• **Exercise**
Please give the listing again, word for word, with nothing left out.
── Supplied material
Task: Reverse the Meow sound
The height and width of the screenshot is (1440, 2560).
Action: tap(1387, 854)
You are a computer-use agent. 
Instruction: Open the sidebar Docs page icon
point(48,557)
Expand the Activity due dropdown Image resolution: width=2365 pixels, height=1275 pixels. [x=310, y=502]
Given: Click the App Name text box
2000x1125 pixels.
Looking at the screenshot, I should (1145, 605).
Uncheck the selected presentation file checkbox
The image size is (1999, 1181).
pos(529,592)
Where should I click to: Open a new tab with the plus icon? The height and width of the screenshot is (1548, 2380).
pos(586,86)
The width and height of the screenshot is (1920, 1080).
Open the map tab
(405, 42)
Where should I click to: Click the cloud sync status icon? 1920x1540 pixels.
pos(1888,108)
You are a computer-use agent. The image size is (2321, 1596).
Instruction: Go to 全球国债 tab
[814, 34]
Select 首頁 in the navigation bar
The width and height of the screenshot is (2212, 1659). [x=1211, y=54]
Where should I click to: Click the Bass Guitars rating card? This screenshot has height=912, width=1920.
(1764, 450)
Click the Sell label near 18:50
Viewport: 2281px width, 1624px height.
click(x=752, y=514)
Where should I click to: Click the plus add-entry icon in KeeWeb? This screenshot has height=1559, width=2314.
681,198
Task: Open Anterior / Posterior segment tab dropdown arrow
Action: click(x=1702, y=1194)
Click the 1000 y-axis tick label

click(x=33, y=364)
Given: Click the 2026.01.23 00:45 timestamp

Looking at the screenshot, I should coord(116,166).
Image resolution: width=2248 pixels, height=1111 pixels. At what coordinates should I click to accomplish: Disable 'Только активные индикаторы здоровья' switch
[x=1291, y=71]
────
• **Solution to this problem**
Task: Reverse the Meow sound
The height and width of the screenshot is (1440, 2560).
Action: tap(1387, 854)
You are a computer-use agent. 
Instruction: Open the sidebar Docs page icon
point(48,557)
Expand the Activity due dropdown Image resolution: width=2365 pixels, height=1275 pixels. [x=310, y=502]
Given: Click the App Name text box
2000x1125 pixels.
Looking at the screenshot, I should (1145, 605).
Uncheck the selected presentation file checkbox
The image size is (1999, 1181).
pos(529,592)
Where should I click to: Open a new tab with the plus icon? The height and width of the screenshot is (1548, 2380).
pos(586,86)
The width and height of the screenshot is (1920, 1080).
Open the map tab
(405, 42)
Where should I click to: Click the cloud sync status icon? 1920x1540 pixels.
pos(1888,108)
You are a computer-use agent. The image size is (2321, 1596).
Instruction: Go to 全球国债 tab
[814, 34]
Select 首頁 in the navigation bar
The width and height of the screenshot is (2212, 1659). [x=1211, y=54]
Where should I click to: Click the Bass Guitars rating card? This screenshot has height=912, width=1920.
(1764, 450)
Click the Sell label near 18:50
Viewport: 2281px width, 1624px height.
click(x=752, y=514)
Where should I click to: Click the plus add-entry icon in KeeWeb? This screenshot has height=1559, width=2314.
681,198
Task: Open Anterior / Posterior segment tab dropdown arrow
Action: click(x=1702, y=1194)
Click the 1000 y-axis tick label

click(x=33, y=364)
Given: Click the 2026.01.23 00:45 timestamp

Looking at the screenshot, I should coord(116,166).
Image resolution: width=2248 pixels, height=1111 pixels. At what coordinates should I click to accomplish: Disable 'Только активные индикаторы здоровья' switch
[x=1291, y=71]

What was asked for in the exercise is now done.